Kermit the Frog might arguably be the most famous puppet in the world, but puppetry as an art form stretches back through human history, long before television and movies became the primary storytelling devices of the western world.
At the Yanaguana Indian Arts Market, a free festival at the Briscoe Western Art Museum this Saturday and Sunday, Oct. 7-8, the Ibex Puppetry company presents Crane: On Earth, In Sky, a multimedia storytelling adventure through the life of the whooping crane. Other events and vendors fill the Market schedule with activities, native food, and wares.
Ibex Puppetry founder Heather Henson met kite master Curtiss Mitchell more than 20 years ago at a kite festival, where Henson was doing research to incorporate kites into her puppetry performances. For the Yanaguana Market, Mitchell and Henson combined in a dance of kitefliers to represent a soaring crane couple, and for a handheld puppet/kite duet teaching a young crane to fly.
If Henson’s surname sounds familiar, it should.
“I was interested in puppetry by birth, because I have a puppeteer father,” she said after Saturday’s performance. Her father is none other than Jim Henson, who through Kermit the Frog and assorted Muppets, helped turn puppetry into a popular art form. Today, his daughter turns the form towards “environmental spectacle,” to build understanding and tell stories about the Earth’s interconnectivity.
“What is it like to be a crane?” she asked. “What would it be like if you were a crab? What would it be like if you were a drop of water in the ocean?” Puppetry allows Henson and her audiences to relate to creatures they might rarely glimpse otherwise.
Ty Defoe, of the Oneida and Ojibwe Nations from Wisconsin, teams up with Henson and Ibex Puppetry for Crane. At one point during the performance, he donned eagle-feather wings and danced a short story of an eagle rising above storm clouds to circle above until the storm passes over.

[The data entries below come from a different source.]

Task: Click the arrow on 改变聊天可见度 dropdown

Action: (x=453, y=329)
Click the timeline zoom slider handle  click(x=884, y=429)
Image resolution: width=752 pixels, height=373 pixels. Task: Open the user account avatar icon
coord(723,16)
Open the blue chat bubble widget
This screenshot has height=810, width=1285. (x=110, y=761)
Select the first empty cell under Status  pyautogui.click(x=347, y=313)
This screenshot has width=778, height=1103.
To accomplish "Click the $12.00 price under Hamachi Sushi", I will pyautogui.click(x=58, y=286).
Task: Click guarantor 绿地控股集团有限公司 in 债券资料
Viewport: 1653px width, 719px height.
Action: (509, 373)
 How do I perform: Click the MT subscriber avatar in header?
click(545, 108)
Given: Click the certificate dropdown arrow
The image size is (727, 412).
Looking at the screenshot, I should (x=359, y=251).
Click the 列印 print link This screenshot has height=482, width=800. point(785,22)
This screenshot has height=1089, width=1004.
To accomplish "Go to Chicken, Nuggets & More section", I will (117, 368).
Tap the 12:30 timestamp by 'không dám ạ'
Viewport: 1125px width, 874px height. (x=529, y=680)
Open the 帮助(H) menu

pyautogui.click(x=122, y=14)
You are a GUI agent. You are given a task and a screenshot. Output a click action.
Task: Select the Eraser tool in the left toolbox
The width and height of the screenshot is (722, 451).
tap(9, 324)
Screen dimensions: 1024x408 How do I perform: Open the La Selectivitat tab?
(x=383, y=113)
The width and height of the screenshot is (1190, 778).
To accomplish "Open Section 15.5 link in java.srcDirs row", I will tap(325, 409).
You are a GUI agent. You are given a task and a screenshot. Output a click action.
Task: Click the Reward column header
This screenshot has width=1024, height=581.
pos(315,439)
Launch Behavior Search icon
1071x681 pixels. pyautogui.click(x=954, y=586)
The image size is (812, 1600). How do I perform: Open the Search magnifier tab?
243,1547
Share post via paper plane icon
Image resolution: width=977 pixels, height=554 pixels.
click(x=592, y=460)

“That’s the kind of puppetry I love in the native communities,” Henson said, “when you are that animal, when you can be that animal, when you see the world through that animal’s eyes.”
There’s a lot of empathy in the prayers Defoe does, Henson added, “where we’re praying for the four-footed and the winged and the rooted, and being able to see outside of our humanness into other living things on this planet.”
Defoe sees puppetry, and specifically the multimedia evolution of Ibex and related performances, as a means of combining ancient and new forms of song, dance, and narrative towards shifting existing perspectives.
“Oftentimes these stories are speaking more of shape-shifting, what the role of shape shifting is, in being able to tell stories in a different skin, or feather, or claw, or fur,” he said.
Henson’s combined interest in puppetry and indigenous communities coalesced through the story of the whooping crane, an endangered species that dwindled to 15 in number in the 1940s. Through the efforts of various groups, including Operation Migration and the International Crane Foundation (of which Henson is a board member), the number of cranes who follow a main migration route between Wisconsin and Florida has grown to over 100 birds. Henson said over 400 cranes also make a winter nesting ground of the Aransas Wildlife Refuge just north of Lockport, Texas. The devastation of Hurricane Harvey extends to these creatures as well, she said, and whether their migration and nesting pattern survives remains to be seen.
Though their methods have recently changed, Operation Migration for years used puppets as an accepted means of rearing young whooping cranes, in order to avoid the young birds imprinting their human caretakers as parents. The annual effort culminated in a crane-costumed ultralight plane leading the baby “whoopers,” as they are known to crane fans, along their 1,100-mile migration route.
Puppetry also played a key role in preserving San Antonio’s history. An apocryphal tale hinges on a puppet show presented by the early San Antonio Conservation Society, whose purported aim was to convince City commissioners to adopt landscape architect Robert Hugman’s plan for the Paseo del Rio. Though the puppet show, which parodied squabbles among the commissioners, wasn’t actually about the River Walk, it helped steer San Antonio towards preserving its built history, now a major source of civic pride and tourism.
The idea of puppetry as storytelling is an “old philosophy that existed for centuries,” Defoe said, rehydrating with a bottle of cold water after his strenuous performance in the hot midday sun. “I think there’s a resurgence of it, because of things like Standing Rock, because of our need to gather as humankind to find peace with what’s happening with the world.”
On Saturday, Ibex Puppetry’s performance united a diverse audience of young and old in singing, dancing, and kite-flying, even allowing audience members to pick up the kite-puppets and try their hand at puppeteering.
“I think the role of puppetry today in contemporary indigenous culture is to bring out the spirit in people, in youth,” Defoe said, “that youthful spirit that everyone has when they’re six or seven.”
Anyone who ventures to the Yanaguana Indian Arts Market on Sunday to witness the Crane: On Earth, In Sky outdoor performance from 12:30-1:15 p.m., might just find themselves caught up in a colorful mix of kites, puppets, song, dance, and stories about how connected each of us is to every other living thing.